The prices for the first 10 drugs will not go into effect until 2026, but Harris is already launching plans to “accelerate the speed of negotiations so the prices of more drugs come down faster,” according to the presidential platform announced by her campaign Friday. It is unclear how Harris would do that as president, considering the IRA lays out ground rules for the negotiation process and how it will broaden over subsequent years. But her plans echo comments Biden made in his State of the Union address this year. 

“My entire career, I’ve worked to hold bad actors accountable and lower the cost of prescription drugs,” Harris told attendees at a Maryland event Thursday celebrating the negotiated drug costs. As California attorney general, she joined a fraud suit against GSK; the state received $3 billion in the settlement.

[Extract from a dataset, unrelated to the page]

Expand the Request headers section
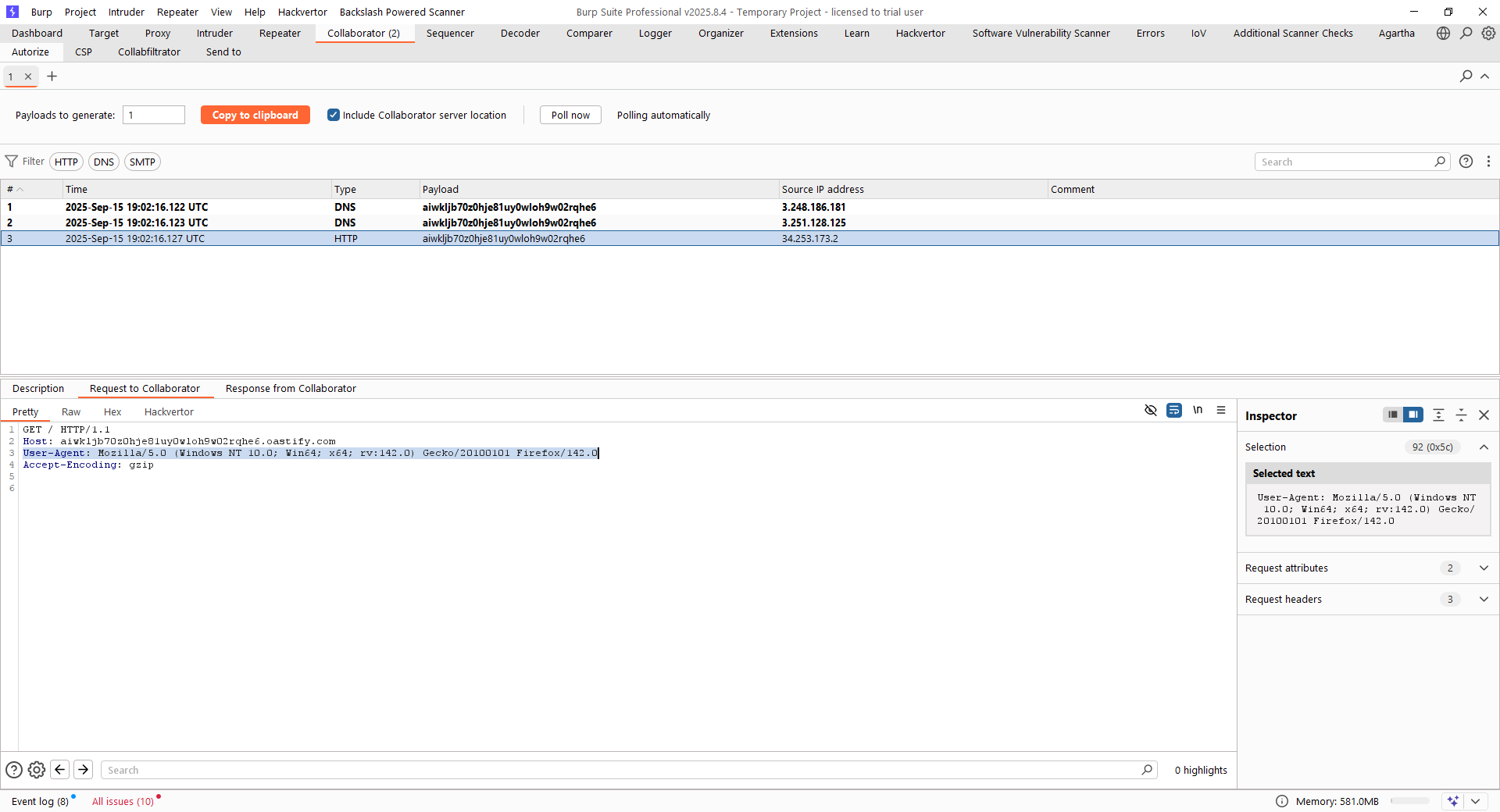 point(1484,600)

There are still lingering questions about the savings Medicare enrollees could see from the negotiated-price plan. At the DNC, expect Harris and other administration officials to champion those prices along with other, somewhat easier-to-understand aspects of the IRA, such as insulin price caps and out-of-pocket spending limits. The vice president’s platform pledges that, if elected, she will  work to “cap the cost of insulin at $35 and out-of-pocket expenses for prescription drugs at $2,000 for everyone, not just seniors.” Doing so would require congressional cooperation — and maybe even another tie-breaking vote from her own vice president.

Abortion rights

Harris and other Democrats have hammered the Trump campaign on reproductive rights messaging, and this coming week will be no different. The issue gained more momentum recently when Trump’s remarks at a press conference seemingly left the door open to restricting access to the abortion pill mifepristone, a stance his campaign later denied, saying that Trump had not heard the question correctly.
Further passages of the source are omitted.